La vulnerabilità CVE-2026-42945 in NGINX ha smesso di essere teorica. È stato rilevato un exploit attivo in ambienti reali che provoca il collasso dei processi worker, causando denial of service. Il rischio potenziale di esecuzione remota di codice (RCE) rende questa falla una minaccia seria per gli amministratori di server web.
Dettagli tecnici del fallo in NGINX 🛡️
La vulnerabilità risiede nella gestione di richieste HTTP malformate. L'exploit forza una condizione di gara nella memoria condivisa dei worker, causando un segmentation fault. Sebbene l'attacco principale sia DoS, le ricerche indicano che la corruzione della memoria potrebbe consentire RCE. Le versioni interessate includono NGINX 1.24.x e 1.25.x senza le recenti patch di sicurezza. Si consiglia di aggiornare alla versione 1.26.1 o applicare la patch di mitigazione.

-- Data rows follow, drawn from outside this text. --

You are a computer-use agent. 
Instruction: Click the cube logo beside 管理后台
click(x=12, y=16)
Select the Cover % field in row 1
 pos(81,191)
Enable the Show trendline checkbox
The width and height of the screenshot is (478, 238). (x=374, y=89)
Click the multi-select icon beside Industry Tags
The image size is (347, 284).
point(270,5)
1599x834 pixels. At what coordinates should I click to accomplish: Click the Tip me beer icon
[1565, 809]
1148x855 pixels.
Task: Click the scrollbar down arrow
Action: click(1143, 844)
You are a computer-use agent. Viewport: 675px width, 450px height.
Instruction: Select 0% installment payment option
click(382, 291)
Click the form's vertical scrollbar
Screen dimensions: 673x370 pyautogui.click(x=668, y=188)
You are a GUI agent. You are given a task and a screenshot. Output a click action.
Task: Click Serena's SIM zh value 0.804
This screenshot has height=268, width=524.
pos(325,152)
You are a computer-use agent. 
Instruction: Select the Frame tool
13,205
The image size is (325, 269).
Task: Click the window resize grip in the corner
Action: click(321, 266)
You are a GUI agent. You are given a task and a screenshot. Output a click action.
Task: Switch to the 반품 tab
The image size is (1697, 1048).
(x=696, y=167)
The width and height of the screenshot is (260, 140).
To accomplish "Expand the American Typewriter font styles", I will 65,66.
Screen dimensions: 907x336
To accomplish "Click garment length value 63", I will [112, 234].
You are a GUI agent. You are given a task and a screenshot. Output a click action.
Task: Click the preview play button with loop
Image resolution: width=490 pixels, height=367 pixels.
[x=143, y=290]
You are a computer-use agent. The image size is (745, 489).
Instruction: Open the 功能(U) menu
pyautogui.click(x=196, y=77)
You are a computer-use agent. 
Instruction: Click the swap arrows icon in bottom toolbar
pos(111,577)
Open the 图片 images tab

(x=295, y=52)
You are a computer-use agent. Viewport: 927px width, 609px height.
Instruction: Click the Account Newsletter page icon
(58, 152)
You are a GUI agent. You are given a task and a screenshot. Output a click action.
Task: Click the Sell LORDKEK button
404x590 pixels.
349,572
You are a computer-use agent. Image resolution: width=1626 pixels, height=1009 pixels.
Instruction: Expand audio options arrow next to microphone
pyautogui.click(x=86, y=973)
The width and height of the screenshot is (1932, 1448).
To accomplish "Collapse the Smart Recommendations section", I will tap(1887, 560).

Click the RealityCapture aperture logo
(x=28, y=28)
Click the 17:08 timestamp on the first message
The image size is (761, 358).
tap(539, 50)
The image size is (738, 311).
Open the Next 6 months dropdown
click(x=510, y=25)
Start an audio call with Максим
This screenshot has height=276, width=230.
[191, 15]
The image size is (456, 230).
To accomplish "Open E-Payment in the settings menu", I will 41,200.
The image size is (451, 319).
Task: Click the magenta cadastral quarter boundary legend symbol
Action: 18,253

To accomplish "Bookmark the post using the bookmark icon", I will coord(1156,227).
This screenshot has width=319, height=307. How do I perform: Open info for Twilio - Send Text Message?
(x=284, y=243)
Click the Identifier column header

Il worker che si prende una pausa non programmata 😅
Sembra che alcuni worker di NGINX abbiano deciso di scioperare senza preavviso. Invece di servire pagine, preferiscono collassare elegantemente di fronte a una richiesta malevola. È come se il cameriere, vedendo un cliente sospetto, lasciasse cadere il vassoio e se ne andasse a casa. Meno male che è solo un guasto tecnico e non una scusa per non lavorare il lunedì.